1. Connect-string keys (common)

These keys apply to every WS client. Per-context knobs (ingress reconnect budget, egress failover budget, etc.) are documented next to their loops in the wire docs above.

KeyTypeDefaultScope
addrhost:port[,host:port…]requiredComma-separated multi-host failover list.
auth_timeout_msint15_000Per-host upper bound on the HTTP upgrade response read only. Does NOT cover TCP connect (OS default), TLS handshake, or the post-upgrade SERVER_INFO frame read (those use a separate hard-coded 5s timeout). Bounds the common "TCP accepts but the server never replies" blackhole; full-route blackholes that drop SYN-ACK still fall back to the OS connect timeout.
zonestringunsetClient's zone identifier (opaque, case-insensitive; e.g. eu-west-1a, dc-amsterdam). Egress with target=any|replica prefers endpoints whose server-advertised zone_id matches; see §2 for the priority lattice and wire-egress.md §11.8 for the SERVER_INFO.zone_id field. Ignored when target=primary (writers follow the master across zones). Silently ignored on ingress (zone-blind, pinned to v1) — users are encouraged to share the same connect string across ingress and egress clients, so a per-startup WARN would fire spuriously for a setting that is working correctly on its egress siblings.

addr accepts comma syntax (addr=h1:p1,h2:p2) and repeated keys (addr=h1:p1;addr=h2:p2). The two forms MUST accumulate; empty entries (,, or trailing/leading commas) MUST be rejected. Multi-host failover semantics are normative for WS/WSS and HTTP/HTTPS only.

2. Host health model

Each configured addr entry carries a (state, zone_tier) classification.

State lattice:

StateMeaningState priority
HealthyLast connect to this host succeeded.1 (best)

WHAT TO WORK ON:
a: Summarize the connect-string documentation in two sentences.
b: According to the connect-string documentation, what must happen to empty entries in the addr list?
c: Resume the connect-string documentation after its last line.
The rows have no role in any of these tasks.

DATA EXTRACT:
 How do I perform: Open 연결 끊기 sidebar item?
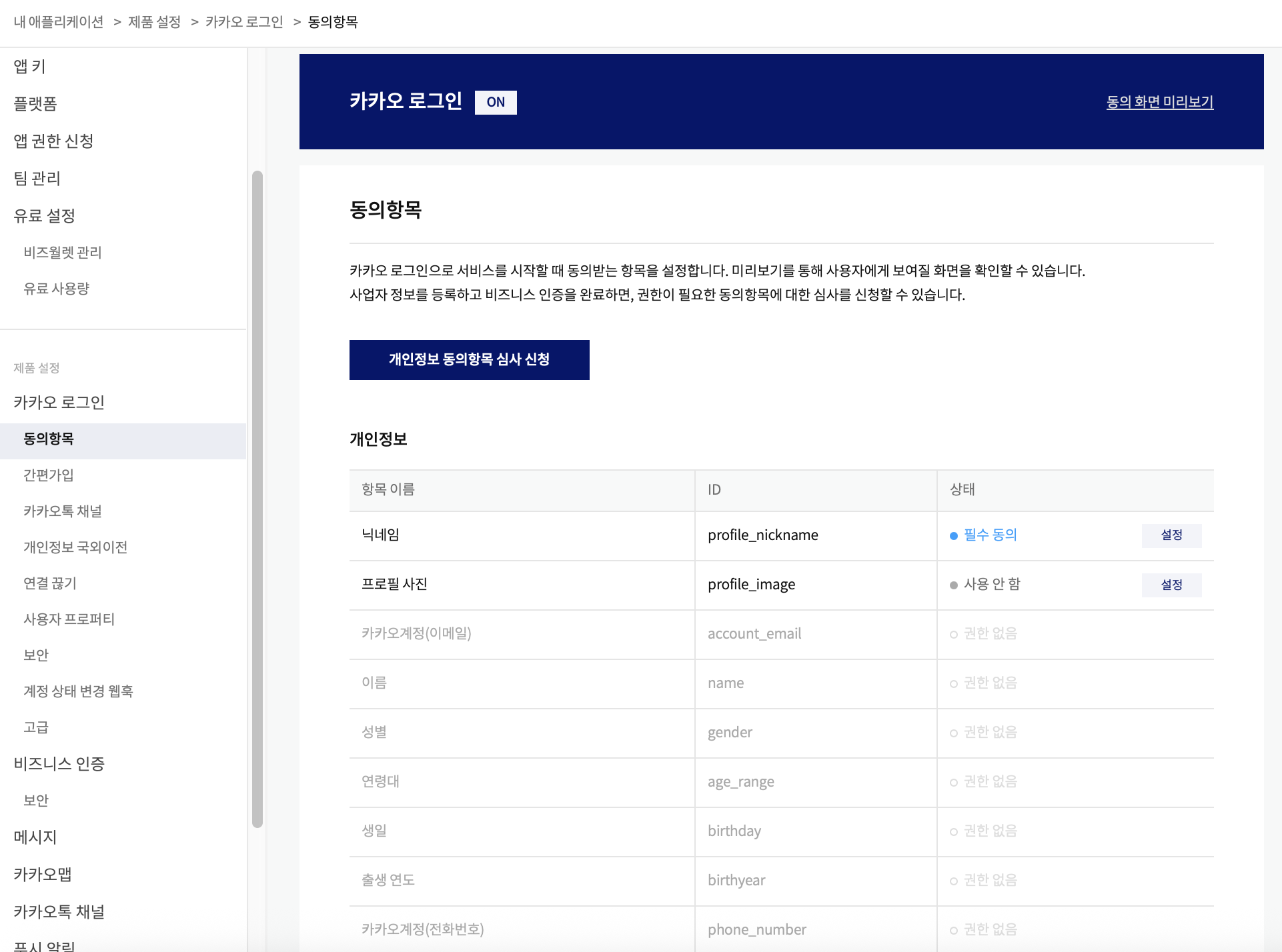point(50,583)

...

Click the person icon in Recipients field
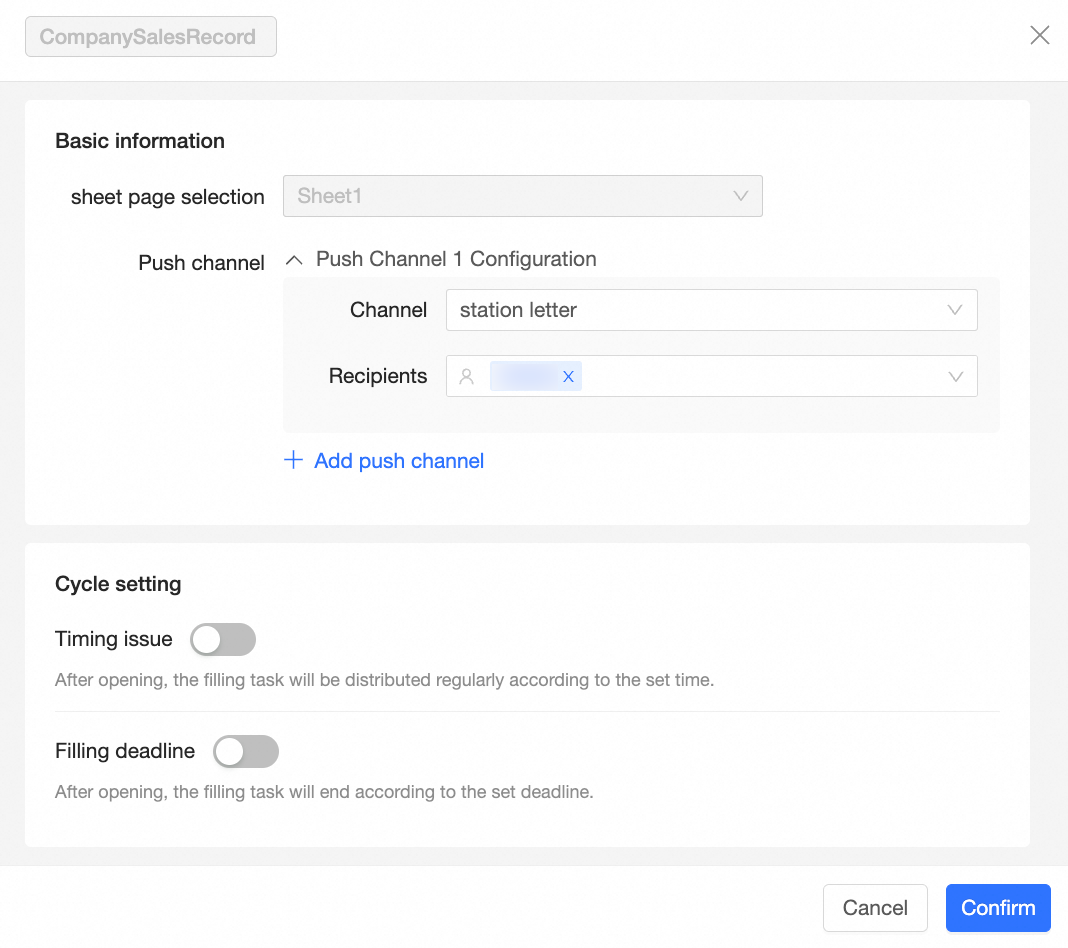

OUTPUTS IN ORDER:
a: The documentation lists connect-string keys common to every WS client: addr, a required comma-separated multi-host failover list; auth_timeout_ms, which bounds only the HTTP upgrade response read per host; and zone, which egress uses to prefer endpoints in a matching zone but which is ignored when target=primary and on ingress. Each configured addr entry then carries a (state, zone_tier) classification, with Healthy meaning the last connect to that host succeeded and having the best state priority.

b: They must be rejected.

c:
UnknownNever tried this round, or just reset.2
TransientRejectServer returned 421 Misdirected Request + X-QuestDB-Role: PRIMARY_CATCHUP. Likely to recover.3
TransportErrorTCP/TLS/handshake error during connect, or mid-stream send/recv failure (the latter only via RecordMidStreamFailure, see §2.1).4
TopologyRejectServer returned 421 Misdirected Request + X-QuestDB-Role: REPLICA. Will not become writable without topology change.5 (worst)

Zone tier is assigned the first time the host's zone is observed (SERVER_INFO.zone_id on the upgrade frame, or X-QuestDB-Zone on a 421 reject — see §5):

Zone tierMeaningZone priority
SameServer zone equals client zone= (case-insensitive), OR client zone= is unset, OR target=primary.1 (best)
UnknownServer did not advertise a zone (no CAP_ZONE, no X-QuestDB-Zone header, or v1-pinned client).2
OtherServer advertised a different zone.3 (worst)

target=primary collapses every host's zone tier to Same: writers must follow the master regardless of geography. Ingress is likewise zone-blind in both storage modes — it pins v1 and never reads zone information, so every host is Same by default.

Selection priority

PickNext() returns the host with the lowest (state_priority, zone_priority) tuple — compared lexicographically — that has not been tried in the current round. State outranks zone, so a known-good host in another zone is picked before an untried local host (the alternative risks wasted probes against unproven peers when a working endpoint is already in hand). Within a tied (state, zone_tier) bucket, the order follows the user-supplied addr= list.

Clients are NOT expected to shuffle, randomise, or otherwise reorder the configured addr= list. Cluster-level load-balancing is the responsibility of the server-side coordinators (replica-aware writers, read-side routers); the client just walks the list in priority order and surfaces failover events. Operators who want a different first-pick distribution across many simultaneously-starting clients should rotate the connect string at deployment time, not rely on per-client randomisation.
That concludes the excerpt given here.